Comment les ptérosaures, immenses reptiles volants du Jurassique qui pouvaient peser 250 kilos, faisaient-ils pour prendre leur envol? Un biologiste de l'université Johns Hopkins pense avoir la réponse: ils bondissaient dans les airs un peu à la manière d'une grenouille.

Ailes déployées, le ptérosaure pouvait avoir l'envergure d'un autobus. L'an dernier, des chercheurs ont tenté de comprendre comment il prenait son envol en étudiant le plus grand oiseau actuel, l'albatros. Ils en ont conclu que tout animal plus grand que ce volatile ne pouvait décoller de la même manière.

Mais pour le biologiste Mike Habib, de l'université Johns Hopkins, aux États-Unis, il n'est pas pertinent de comparer les ptérosaures et les oiseaux. «Ils ne sont pas constitués de la même manière», a-t-il expliqué dans un entretien téléphonique à l'Associated Press.

M. Habib a examiné des scanners de fossiles provenant de 155 spécimens d'oiseaux et d'une dizaine d'espèces de ptérosaures, et a découvert de grandes différences morphologiques entre les volatiles et les reptiles ailés. Chez les oiseaux, les pattes arrière étaient ainsi plus puissantes que celles de devant alors que certains ptérosaures avaient des pattes avant beaucoup plus puissantes que celles de derrière.

Les ptérosaures décollaient du sol en bondissant à la manière d'une grenouille, selon M. Habib, les pattes arrière quittant le sol avant celles de devant. Cette technique d'envol, que seules les chauves-souris vampires utilisent aujourd'hui, leur permettait de décoller en moins d'une seconde.

M. Habib a calculé qu'une espèce de ptérosaure, l'Hatzegopteryx thambema, s'élançait vers le ciel à la vitesse de 68 km/h. Le ptérosaure «accélérait plus comme une Porsche que comme une Volkswagen», souligne le biologiste. «Ce qui est très pratique quand vous vivez dans un monde plein de tyrannosaures, ce qui était le cas.» Les ptérosaures sont apparus il y a environ 230 millions d'années et se sont éteints avec les dinosaures il y a 65 millions d'années.

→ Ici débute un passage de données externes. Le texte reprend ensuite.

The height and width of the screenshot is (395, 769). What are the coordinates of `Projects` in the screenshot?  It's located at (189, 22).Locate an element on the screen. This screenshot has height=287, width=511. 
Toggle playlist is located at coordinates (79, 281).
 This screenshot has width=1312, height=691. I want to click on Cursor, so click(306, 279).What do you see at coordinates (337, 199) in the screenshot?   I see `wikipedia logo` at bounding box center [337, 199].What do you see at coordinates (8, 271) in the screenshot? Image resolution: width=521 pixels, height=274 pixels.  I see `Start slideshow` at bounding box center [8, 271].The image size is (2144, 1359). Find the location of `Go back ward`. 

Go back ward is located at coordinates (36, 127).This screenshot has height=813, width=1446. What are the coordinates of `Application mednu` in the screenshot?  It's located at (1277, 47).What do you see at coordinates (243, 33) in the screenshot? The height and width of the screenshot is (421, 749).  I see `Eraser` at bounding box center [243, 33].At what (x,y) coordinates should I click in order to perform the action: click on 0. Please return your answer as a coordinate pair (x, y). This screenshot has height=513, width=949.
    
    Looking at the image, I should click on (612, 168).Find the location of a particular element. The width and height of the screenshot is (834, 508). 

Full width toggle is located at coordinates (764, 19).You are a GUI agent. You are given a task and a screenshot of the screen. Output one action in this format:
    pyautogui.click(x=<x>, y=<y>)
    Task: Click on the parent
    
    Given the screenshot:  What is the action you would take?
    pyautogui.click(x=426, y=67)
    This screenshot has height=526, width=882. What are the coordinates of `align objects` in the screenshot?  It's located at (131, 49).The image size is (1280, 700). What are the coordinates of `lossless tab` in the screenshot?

Les recherches de M. Habib, publiées dans Zitteliana, une revue allemande, mêlent paléontologie et dynamique du vol. James Cunningham, un ingénieur du Tennessee auteur d'une étude pour le National Geographic sur le même sujet, juge les travaux du biologiste pertinents en ce qui concerne la dynamique du vol. «Les plus gros ptérosaures n'avaient pas assez de muscles pour décoller du sol en battant des ailes», explique-t-il.

David Unwin, un expert en ptérosaure de l'université de Leicester, se dit toutefois pas totalement convaincu par l'étude, car elle n'a pas examiné la compatibilité entre cette manière de décoller et l'ensemble des caractéristiques biologiques de l'animal. Et il n'existe en outre aucune empreinte préservée de ptérosaure susceptible d'accréditer ou d'affaiblir la théorie de M. Habib, ajoute-t-il.

Selon M. Unwin, il est possible que la créature ait été plus légère qu'on ne le pense, ce qui rendrait son envol moins énigmatique. Mais il convient avec M. Habib qu'on ne devrait pas la comparer aux oiseaux ou à d'autres espèces actuelles. Les ptérosaures sont trop différents, et c'est ce qui fait leur charme, conclut-il.